• _内容確認の設問_:
**1.** ダイエット食についての本文をもとに、次の各問に答えよ。解答には問と同じ記号を付けること。
(a) 紹介されたフレンチトーストの一人分のエネルギー量は何キロカロリーとされているか。
(b) フランスパンはどのような配合のパンだと説明されているか。
(c) ダイエット(diet)とは本来どういう意味だと述べられているか。
**2.** ダイエット食についての本文を、最後の文の後から書き継いでください。

• _本文_:
┄┄┄┄┄┄┄┄┄┄
糖質制限食 栄養のあれこれ

糖質制限食や栄養に関する事について、管理栄養士・登録販売者の視点で考えていきます。

どこまでを「ダイエット食」とするのか?

テレビでもネットでも書籍でも。
色々な所で、「ダイエットレシピ」として様々なメニューを紹介をしています。
 
あるサイトでは、ダイエットメニューとして
「一晩ねかせるだけ!ふわふわフレンチトースト」
と、フランスパン・バター・はちみつ・粉糖・玉子・低脂肪乳・砂糖を使ったレシピを紹介しています。
一晩液に浸すとありますが、調理時間は約20分。
そこは除外されているんですね。
 
これで一人分が290キロカロリーとされています。
ちなみに糖質46.4g たんぱく質11.6g 脂質5.6gです。
ポイントとして

フランスパンは、油脂を使わないシンプルな配合のパンです。翌日は、かたくなりやすいのでフレンチトーストで美味しくいただきます。
※乳児ボツリヌス症の予防のため、1歳未満の乳児にははちみつを与えないようにしてください。

 

という事のようです。
 
これは、ダイエットレシピなのでしょうか?
 
これだけで食事をすませる事を目的としているのであれば、私だったらお腹が空きすぎて間食ありきになってしまいますね。
それで余分に食べてしまって、余計負荷をかけるのではないでしょうか?

そもそも「ダイエット」って、何でしょうね?
以前にも記事にしましたが、

ダイエット(diet)とは、規定食という意味である。
人や動物や共同体が習慣的に摂る食品のこと。
食事療法: 健康のため、美容のため、肥満の防止(や解消)のため、食事を制限すること。
ダイエットは体重を目安にするが、 健康体重、標準体重、理想体重、目標体重、美容体重、モデル体重と、いろいろな指標がある。
┄┄┄┄┄┄┄┄┄┄
データセットのエントリ:
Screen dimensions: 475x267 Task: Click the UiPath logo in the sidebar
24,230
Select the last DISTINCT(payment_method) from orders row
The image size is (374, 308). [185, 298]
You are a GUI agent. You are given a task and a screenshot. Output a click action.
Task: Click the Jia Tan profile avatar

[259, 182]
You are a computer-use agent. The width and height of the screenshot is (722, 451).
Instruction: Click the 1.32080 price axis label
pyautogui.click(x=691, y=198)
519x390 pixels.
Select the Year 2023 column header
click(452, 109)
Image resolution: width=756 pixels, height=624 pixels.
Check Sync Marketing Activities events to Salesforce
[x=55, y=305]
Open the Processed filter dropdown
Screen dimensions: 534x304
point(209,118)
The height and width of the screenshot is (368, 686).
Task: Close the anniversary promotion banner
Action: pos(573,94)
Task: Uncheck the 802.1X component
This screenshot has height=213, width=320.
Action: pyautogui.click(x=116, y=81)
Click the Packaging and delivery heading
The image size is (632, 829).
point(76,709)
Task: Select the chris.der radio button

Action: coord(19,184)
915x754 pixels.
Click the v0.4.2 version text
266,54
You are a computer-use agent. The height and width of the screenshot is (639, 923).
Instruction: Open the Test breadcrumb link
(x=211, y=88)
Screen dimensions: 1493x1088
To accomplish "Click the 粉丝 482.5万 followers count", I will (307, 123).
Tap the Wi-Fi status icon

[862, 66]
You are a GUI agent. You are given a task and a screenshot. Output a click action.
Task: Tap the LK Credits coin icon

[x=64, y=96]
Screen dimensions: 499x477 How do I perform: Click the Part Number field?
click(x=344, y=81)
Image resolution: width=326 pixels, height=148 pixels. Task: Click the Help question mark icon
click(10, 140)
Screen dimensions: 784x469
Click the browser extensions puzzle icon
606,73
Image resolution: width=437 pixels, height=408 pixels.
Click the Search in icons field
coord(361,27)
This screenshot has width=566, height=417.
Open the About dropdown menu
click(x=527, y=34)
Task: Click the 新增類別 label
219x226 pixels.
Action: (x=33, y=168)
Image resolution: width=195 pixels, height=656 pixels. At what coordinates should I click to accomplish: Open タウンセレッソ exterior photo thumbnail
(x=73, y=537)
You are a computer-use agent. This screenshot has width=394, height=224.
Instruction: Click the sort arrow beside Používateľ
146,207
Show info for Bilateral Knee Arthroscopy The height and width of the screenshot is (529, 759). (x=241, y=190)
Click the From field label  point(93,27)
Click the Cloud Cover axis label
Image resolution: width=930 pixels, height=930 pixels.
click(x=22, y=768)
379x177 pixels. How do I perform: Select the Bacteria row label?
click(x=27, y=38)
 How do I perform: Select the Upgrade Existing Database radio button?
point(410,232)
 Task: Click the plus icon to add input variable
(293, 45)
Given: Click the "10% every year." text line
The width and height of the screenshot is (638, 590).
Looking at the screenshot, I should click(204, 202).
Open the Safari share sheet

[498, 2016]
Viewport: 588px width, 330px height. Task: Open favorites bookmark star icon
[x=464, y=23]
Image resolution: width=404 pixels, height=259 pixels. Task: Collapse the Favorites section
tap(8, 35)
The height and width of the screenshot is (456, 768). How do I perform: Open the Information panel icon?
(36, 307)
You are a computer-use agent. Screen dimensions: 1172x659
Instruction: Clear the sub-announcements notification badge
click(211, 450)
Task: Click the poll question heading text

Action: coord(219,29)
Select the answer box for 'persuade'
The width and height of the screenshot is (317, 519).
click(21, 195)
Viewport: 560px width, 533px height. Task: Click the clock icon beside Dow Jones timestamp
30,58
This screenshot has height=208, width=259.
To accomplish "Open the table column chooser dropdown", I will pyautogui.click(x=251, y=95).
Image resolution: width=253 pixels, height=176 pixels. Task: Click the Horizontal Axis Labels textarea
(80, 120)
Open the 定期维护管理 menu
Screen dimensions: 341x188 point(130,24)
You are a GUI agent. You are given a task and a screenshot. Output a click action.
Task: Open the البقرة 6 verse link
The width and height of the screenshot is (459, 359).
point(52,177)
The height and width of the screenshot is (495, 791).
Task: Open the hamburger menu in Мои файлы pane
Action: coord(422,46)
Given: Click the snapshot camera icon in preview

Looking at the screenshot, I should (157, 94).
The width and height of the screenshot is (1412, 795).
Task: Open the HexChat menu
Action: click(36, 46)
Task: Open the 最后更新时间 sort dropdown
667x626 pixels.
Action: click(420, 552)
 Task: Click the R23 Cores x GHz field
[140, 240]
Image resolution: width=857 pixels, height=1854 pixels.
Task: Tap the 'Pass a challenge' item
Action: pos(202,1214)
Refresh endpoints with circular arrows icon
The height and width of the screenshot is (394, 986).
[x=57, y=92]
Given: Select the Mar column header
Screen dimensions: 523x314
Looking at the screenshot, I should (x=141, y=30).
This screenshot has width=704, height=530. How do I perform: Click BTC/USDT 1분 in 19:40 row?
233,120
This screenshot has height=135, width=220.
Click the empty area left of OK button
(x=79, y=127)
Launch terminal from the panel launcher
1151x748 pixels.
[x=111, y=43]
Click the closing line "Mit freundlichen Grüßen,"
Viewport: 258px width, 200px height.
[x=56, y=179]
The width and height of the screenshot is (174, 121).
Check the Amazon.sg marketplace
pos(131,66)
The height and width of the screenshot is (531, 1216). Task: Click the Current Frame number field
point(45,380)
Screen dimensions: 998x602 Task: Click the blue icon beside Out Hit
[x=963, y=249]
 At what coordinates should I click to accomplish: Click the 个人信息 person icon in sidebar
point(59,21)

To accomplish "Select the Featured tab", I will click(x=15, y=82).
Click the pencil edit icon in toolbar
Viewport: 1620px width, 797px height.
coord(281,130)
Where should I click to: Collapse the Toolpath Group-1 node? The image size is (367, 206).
┄┄┄┄┄┄┄┄┄┄
• _番号付き解答_:
**1.**
(a) 290キロカロリー
(b) 油脂を使わないシンプルな配合のパン
(c) 規定食

**2.**
ダイエット
本来は病気治療や健康増進を目的とした食事療法,またはそのための特別食,制限食をいうが,一般には美容,肥満防止のための食事制限,または減量法の意味に使われることが多い。
糖尿病や肥満症治療のための低カロリー食品をダイエット・フードともいい,特に先進国において,ダイエットのための健康食品として利用されることが多くなった。

 


というのが、「定義」です。
ですが、このダイエットという言葉・定義に該当しないものも結構多いです。
その傾向をみて、「あぁ、この人は、こういった事を「ダイエット」としているのか」というような捉え方をしているのですが、残念ながら、多岐にわたり過ぎて把握が出来ないです。
本当にこだわっている人もいるし、自分が作ったものは全て「ダイエット食」とする人もいます。
それくらい、人によって「ダイエット」の範囲が異なります。
 
管理栄養士の仕事の一つに、「栄養価計算」というのがあります。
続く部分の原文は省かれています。